Cette intervention unique du Ministère supprime les coûts administratifs liés à l’organisation d’interactions et d’initiatives par les responsables au niveau local. Outre le fait que cela démontre la contribution positive de la police, les groupes communautaires espèrent que la mesure apportera une aide complète aux ONG, non seulement en matière de prévention du VIH, mais dans d’autres programmes sociaux tels que la lutte contre la maltraitance des enfants et la violence contre les femmes.

Au-delà de l’application de la loi vers un appui dynamique aux communautés

Récemment, le Ministère des Affaires intérieures a organisé, en partenariat avec l’ONUSIDA, quatre conférences régionales pour les officiers de liaison chargés de la coordination avec les ONG fraîchement nommés et s’occupant du déploiement de la stratégie de programmation de la lutte contre le VIH des personnels en uniforme dans tous les états. Ces événements ont offert une opportunité pour sensibiliser le leadership de la police d’Etat ainsi que des représentants des départements de la santé et des sociétés de lutte contre le sida des Etats indiens pour planifier ensemble des initiatives de prévention du VIH dans les départements de police par le biais des nouvelles stratégies élaborées par le Ministère des Affaires intérieures.

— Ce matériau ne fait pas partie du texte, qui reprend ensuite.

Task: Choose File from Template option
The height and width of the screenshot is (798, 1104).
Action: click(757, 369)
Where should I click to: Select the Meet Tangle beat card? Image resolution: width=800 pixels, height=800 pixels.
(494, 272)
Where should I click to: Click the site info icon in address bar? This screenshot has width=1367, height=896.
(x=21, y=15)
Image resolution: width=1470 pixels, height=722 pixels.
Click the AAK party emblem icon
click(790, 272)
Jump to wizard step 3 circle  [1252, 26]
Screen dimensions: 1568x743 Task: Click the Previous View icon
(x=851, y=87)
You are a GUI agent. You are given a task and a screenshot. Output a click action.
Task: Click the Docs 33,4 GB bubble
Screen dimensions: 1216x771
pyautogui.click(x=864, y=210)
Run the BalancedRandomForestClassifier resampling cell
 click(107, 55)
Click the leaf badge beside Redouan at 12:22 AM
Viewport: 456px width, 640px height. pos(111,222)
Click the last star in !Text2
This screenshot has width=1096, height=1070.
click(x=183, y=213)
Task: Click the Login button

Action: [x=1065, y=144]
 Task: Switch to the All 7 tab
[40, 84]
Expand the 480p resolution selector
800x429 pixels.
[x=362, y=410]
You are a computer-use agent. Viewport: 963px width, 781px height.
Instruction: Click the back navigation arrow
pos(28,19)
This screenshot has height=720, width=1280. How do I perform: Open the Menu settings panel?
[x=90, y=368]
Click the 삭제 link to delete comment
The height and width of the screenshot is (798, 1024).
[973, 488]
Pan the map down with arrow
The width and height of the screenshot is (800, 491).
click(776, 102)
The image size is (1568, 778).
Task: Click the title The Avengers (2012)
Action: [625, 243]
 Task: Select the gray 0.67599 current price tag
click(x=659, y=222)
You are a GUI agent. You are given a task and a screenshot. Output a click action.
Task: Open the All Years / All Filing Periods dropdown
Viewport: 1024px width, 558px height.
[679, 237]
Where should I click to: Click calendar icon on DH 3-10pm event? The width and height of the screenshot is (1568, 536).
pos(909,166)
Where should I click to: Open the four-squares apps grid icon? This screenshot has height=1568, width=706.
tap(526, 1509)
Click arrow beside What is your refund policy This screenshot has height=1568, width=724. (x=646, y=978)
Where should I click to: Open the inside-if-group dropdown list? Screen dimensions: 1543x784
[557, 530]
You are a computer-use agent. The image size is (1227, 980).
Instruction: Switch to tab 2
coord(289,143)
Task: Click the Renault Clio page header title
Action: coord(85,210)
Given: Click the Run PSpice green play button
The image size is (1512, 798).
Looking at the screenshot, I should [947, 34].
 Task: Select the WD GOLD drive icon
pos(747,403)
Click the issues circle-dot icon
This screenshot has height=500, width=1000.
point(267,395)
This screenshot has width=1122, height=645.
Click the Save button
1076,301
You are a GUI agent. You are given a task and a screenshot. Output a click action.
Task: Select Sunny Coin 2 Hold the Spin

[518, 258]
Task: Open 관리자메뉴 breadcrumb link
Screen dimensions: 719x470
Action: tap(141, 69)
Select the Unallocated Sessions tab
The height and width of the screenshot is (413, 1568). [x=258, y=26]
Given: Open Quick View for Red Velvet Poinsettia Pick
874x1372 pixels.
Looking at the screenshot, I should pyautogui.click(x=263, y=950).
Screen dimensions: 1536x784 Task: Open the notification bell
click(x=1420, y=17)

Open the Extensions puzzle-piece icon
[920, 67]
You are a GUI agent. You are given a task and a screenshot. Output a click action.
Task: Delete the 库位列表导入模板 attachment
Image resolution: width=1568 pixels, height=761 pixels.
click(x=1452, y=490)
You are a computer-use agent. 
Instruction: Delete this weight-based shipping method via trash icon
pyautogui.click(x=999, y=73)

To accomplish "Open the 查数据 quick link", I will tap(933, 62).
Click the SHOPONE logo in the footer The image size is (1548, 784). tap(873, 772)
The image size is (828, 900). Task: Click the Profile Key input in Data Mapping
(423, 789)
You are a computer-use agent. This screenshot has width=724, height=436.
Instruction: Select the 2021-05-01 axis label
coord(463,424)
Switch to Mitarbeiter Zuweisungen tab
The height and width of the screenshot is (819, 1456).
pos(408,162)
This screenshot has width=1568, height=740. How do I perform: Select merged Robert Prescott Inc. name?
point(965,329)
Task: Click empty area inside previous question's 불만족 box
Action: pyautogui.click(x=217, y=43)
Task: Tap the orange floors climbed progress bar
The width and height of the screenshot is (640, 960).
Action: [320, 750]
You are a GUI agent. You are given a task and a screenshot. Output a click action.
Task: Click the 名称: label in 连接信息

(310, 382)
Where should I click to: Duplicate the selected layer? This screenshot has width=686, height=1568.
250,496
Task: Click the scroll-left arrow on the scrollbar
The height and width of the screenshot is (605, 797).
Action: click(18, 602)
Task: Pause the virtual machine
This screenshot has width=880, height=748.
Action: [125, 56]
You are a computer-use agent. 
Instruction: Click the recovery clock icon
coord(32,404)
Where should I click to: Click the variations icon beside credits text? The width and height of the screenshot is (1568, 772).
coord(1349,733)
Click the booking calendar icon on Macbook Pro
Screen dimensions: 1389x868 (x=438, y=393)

Le rôle de la police qui consiste à apporter un appui dynamique aux organismes travaillant avec les populations les plus exposées au risque a été souligné ainsi que son rôle sensible dans la prévention du VIH chez les clients et les professionnel(le)s du sexe, les consommateurs de drogues injectables et les hommes ayant des rapports sexuels avec des hommes.

Améliorer les relations avec la police

Les organisations communautaires présentes ont insisté sur l’importance de l’appui de la police pour leurs efforts de sensibilisation au niveau local.

Mme Kusum Jain de Gram Bharati Samiti (GBS), ONG présente au Rajasthan, travaille en étroite collaboration avec la communauté tribale Rajnut qui pratique, par tradition, le commerce du sexe. Lorsque son ONG a eu ses premiers contacts avec la communauté, ses travailleurs sociaux ont été poursuivis avec les chiens car les personnes pensaient qu’ils étaient venus pour mettre un terme à leurs activités. Avec le soutien de la police locale, les travailleurs de GBS ont réussi au fil du temps à obtenir la confiance de la communauté qui comprend aujourd’hui que leur seul objectif est de les sensibiliser à la prévention du VIH, de sorte qu’ils peuvent maintenant travailler en étroite collaboration..

Mme Jain considère que formaliser le rôle de la police dans l’appui communautaire a permis d’améliorer les relations avec la police, en aidant celle-ci à être accessible et à fournir un appui dynamique aux organismes travaillant à la prévention du VIH parmi les populations les plus exposées au risque d’infection.

Un rapport récent de la Commission Asie a conclu qu’il y avait un besoin vital d’engagement et de soutien politique pour dynamiser une riposte efficace contre le sida. Par le biais de cette nouvelle initiative avec la police, le gouvernement indien affiche clairement un tel leadership.